Chandra came to BSOM in 2005, and was promoted to clinical associate professor in 2011. He was vital in the creation of the cardiovascular diseases fellowship program. While educating students at BSOM, he also served as medical director of Cardiac Preventive Care and Research, and vice chair of the Cardiovascular Service Line with Premier Health’s Miami Valley Hospital in Dayton, Ohio.

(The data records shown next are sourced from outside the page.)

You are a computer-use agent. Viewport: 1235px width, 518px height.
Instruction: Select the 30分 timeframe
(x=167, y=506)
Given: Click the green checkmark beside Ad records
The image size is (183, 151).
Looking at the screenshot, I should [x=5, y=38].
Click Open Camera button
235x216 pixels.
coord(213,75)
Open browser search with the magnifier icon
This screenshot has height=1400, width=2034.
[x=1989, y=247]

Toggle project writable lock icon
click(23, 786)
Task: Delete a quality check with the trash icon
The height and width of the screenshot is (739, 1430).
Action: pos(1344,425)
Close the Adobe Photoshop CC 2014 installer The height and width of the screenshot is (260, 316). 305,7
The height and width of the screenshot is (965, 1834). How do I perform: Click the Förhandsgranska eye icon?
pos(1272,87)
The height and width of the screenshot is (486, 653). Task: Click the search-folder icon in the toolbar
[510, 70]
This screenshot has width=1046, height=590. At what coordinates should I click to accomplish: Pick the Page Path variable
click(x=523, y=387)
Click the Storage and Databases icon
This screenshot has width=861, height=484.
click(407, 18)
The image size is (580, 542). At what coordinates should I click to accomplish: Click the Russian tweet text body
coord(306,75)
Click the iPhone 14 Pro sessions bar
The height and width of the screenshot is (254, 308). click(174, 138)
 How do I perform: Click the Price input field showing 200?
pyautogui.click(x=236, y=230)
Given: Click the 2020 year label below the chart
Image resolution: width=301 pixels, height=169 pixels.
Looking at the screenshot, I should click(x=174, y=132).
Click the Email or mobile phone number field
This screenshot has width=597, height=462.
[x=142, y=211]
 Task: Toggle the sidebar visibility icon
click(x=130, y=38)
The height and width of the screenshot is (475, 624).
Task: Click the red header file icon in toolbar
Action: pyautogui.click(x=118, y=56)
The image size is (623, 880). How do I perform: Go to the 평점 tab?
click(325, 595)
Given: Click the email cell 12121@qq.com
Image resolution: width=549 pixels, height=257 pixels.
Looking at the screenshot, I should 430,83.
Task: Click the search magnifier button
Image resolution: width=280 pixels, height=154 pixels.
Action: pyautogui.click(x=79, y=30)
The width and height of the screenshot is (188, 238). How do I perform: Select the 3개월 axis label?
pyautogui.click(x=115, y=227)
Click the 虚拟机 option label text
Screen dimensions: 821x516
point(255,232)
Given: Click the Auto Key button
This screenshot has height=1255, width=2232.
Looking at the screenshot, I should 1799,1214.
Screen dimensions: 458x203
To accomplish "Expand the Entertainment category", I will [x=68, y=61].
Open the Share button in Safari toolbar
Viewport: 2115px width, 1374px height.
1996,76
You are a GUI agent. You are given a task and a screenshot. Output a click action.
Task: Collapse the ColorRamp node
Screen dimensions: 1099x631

Chandra lived on three continents, but Dayton truly felt like home. According to his son, Shubham Chandra, “He was always thinking of the people of Dayton.” He was a strong supporter and advocate for the Dayton-area American Heart Association, and often shared heart health information on a local Dayton newscast. Mark Allen, a reporter with WDTN said of Chandra, “We connected right away, perhaps over our mutual love of cycling. He suggested we ride together someday.”
He was a tireless advocate for his patients and their families, and was well respected by those at BSOM, as well as the clinical and support teams he worked with. Glen Solomon, M.D., chair of the BSOM department of internal medicine said “Dr. Mukul Chandra was a valued member of the Department of Internal Medicine. He was an enthusiastic teacher of medical students, residents and fellows. Dr. Chandra was highly regarded as a clinician.”
In 2008, Chandra was the recipient of the American Heart Association Distinguished Achievement Award and the Dayton Business Journal’s Health Care Hero and Innovator of the Year Award.
Chandra graduated from the MP Shah Medical College at the University of Baroda in India, and completed further training in SGPGI Lucknow, India; Hadassah University Hospital Ein Kerem–Jerusalem, Israel; and Emory University in Atlanta, Georgia. He completed his fellowship in cardiology at the University of Texas Medical Branch in Galveston, Texas.
The BSOM Department of Internal Medicine plans to acknowledge Chandra’s contributions by naming an award in his honor to be presented to an internal medicine resident who presents a scientific paper or poster at a resident presentation in cardiology.
Chandra is survived by his wife, Arti, and two children, Shubham and Aayushi.